# Marley Passed Obedience Training



## jessme7 (May 29, 2006)

After 3 months of obedience training Marley finally passed off leash obedience training yesterday. We tested out yesterday and he did so good, I am so proud of Marley. He did heel, sit, stay, down, come, and return to heel position all off leash and around other dogs. I was so nervous while he was testing, this was Marley's first time attempting the test, my boyfriend was handling him. The only thing he kind of messed up on was his 3min. down stay, he sat up towards the end but laid back down on command. So he finally passed and got his diploma! Now I hope Maya will be able to pass in a couple of weeks.


----------



## cosmomom (Aug 28, 2006)

Congratulations! What a great achievement. Im sure Maya will do just as well.


----------



## RickGibbs (Dec 16, 2005)

Congratulations! Way to go Marley!


----------



## LaurJen (Aug 10, 2006)

Oh gosh, that was a bad title, I almost had a heart attack thinking Marley had passed away!!! Glad to hear it was good news!


----------



## Rebel Red (Jan 4, 2006)

:jamming::woot2:THAT IS SO COOL!!! GOOD JOB MARLY:You_Rock_:appl::banana:


----------



## jessme7 (May 29, 2006)

LaurJen said:


> Oh gosh, that was a bad title, I almost had a heart attack thinking Marley had passed away!!! Glad to hear it was good news!
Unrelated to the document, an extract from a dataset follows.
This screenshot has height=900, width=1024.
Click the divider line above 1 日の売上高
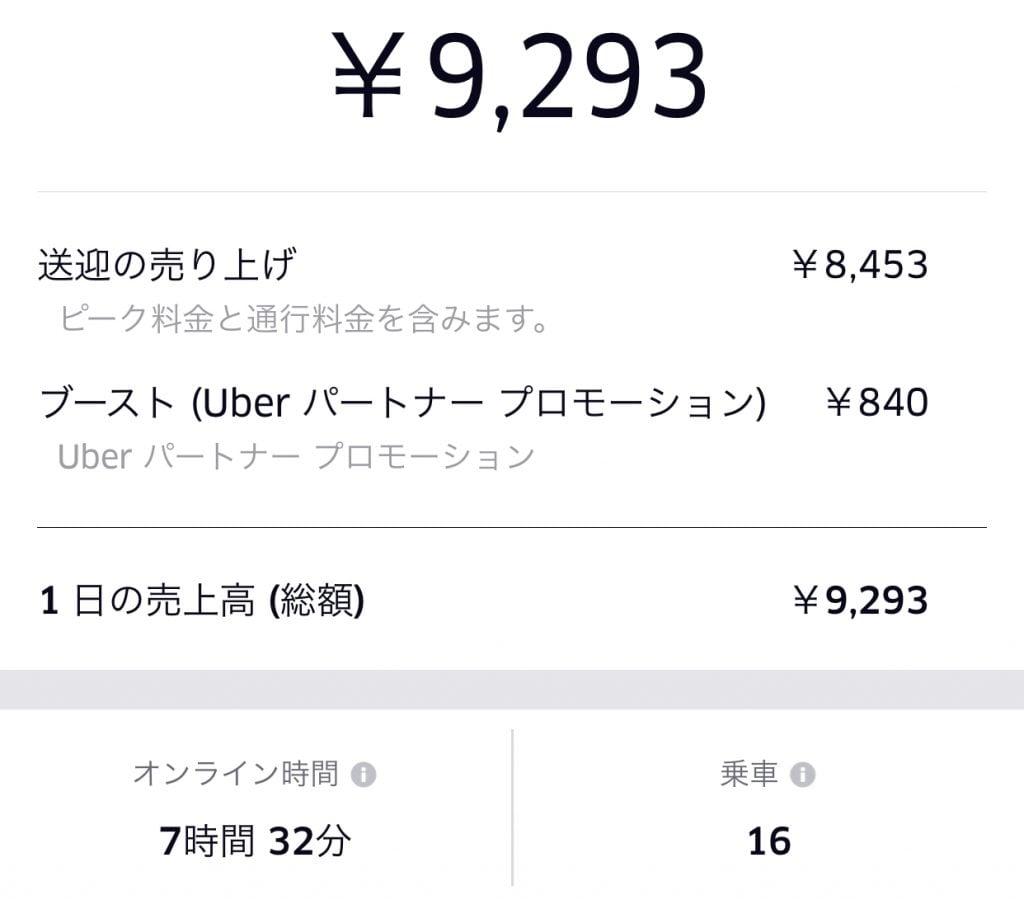point(512,527)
Opps sorry. I just relized that also. I dont know how to change that title, I dont see the edit button anymore.


----------



## jessme7 (May 29, 2006)

Does anyone know how to edit posts?


----------



## Lucky's mom (Nov 4, 2005)

LaurJen said:


> Oh gosh, that was a bad title, I almost had a heart attack thinking Marley had passed away!!! Glad to hear it was good news!
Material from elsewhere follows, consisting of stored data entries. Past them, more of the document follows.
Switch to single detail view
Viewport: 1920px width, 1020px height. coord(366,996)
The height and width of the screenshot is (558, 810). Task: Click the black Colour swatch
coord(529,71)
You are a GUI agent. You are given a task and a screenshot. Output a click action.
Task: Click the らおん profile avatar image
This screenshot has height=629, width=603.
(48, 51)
Other people have used that title for passing a test and I jump everytime. 

Congratulations! That is quite an acheivement!!!!


----------



## RickGibbs (Dec 16, 2005)

jessme7 said:


> Does anyone know how to edit posts?


Is that better?

I believe Joe is working on the post editing options.... But I don't think you'd have access to the title, even with the option to edit your post.....


----------



## sashac (Mar 13, 2006)

oh WHEW! 

Congratulations!


----------



## jessme7 (May 29, 2006)

Thanks for changing that title Rick. Next time I will use a better choice of words...like graduated. 
I hope to do some advance obedience training with him or get his Canine good Samaritan certificate.
But first I would like him to learn how to retrieve better.


----------



## Jman515 (Oct 1, 2006)

did you goto petsmart for classes?


----------



## jessme7 (May 29, 2006)

No I did not. I went to a local dog training facility called Colorado Dog Acadamy, they have a web site up. I am very pleased with the results my pups had. Maya recently passed her off leash obiedience also. The trainers there use a dog pack and pack leader theory which I belive was best and natural with my pups. Its kind of like the "Dog Whisper" technique on National Geo. Channel. There are many theorys and different techniques out there to train your dog, you just gotta do your research to find out whats best for you and your dog.


----------



## Jman515 (Oct 1, 2006)

ah ok because I signed up for the petsmart class for my dog and start oct 20th


----------



## jessme7 (May 29, 2006)

Well I think petsmart is ok for little puppys to socialize and know some basic commands. But to really train your pup and yourself how to train the pup I think you should find a class that takes dogs out in the open and not just in the confinement of the store.


----------



## LaurJen (Aug 10, 2006)

Jman515 said:


> ah ok because I signed up for the petsmart class for my dog and start oct 20th


We'll be starting puppy classes at Petsmart in a couple of weeks too. It's only $100 and close to my house, so if they turn out to not be very worthwhile, I don't think I'd be too upset. I'm thinking of the classes more for socialization/a fun thing to do together rather than serious training. We'll see! Let us know how yours go.


----------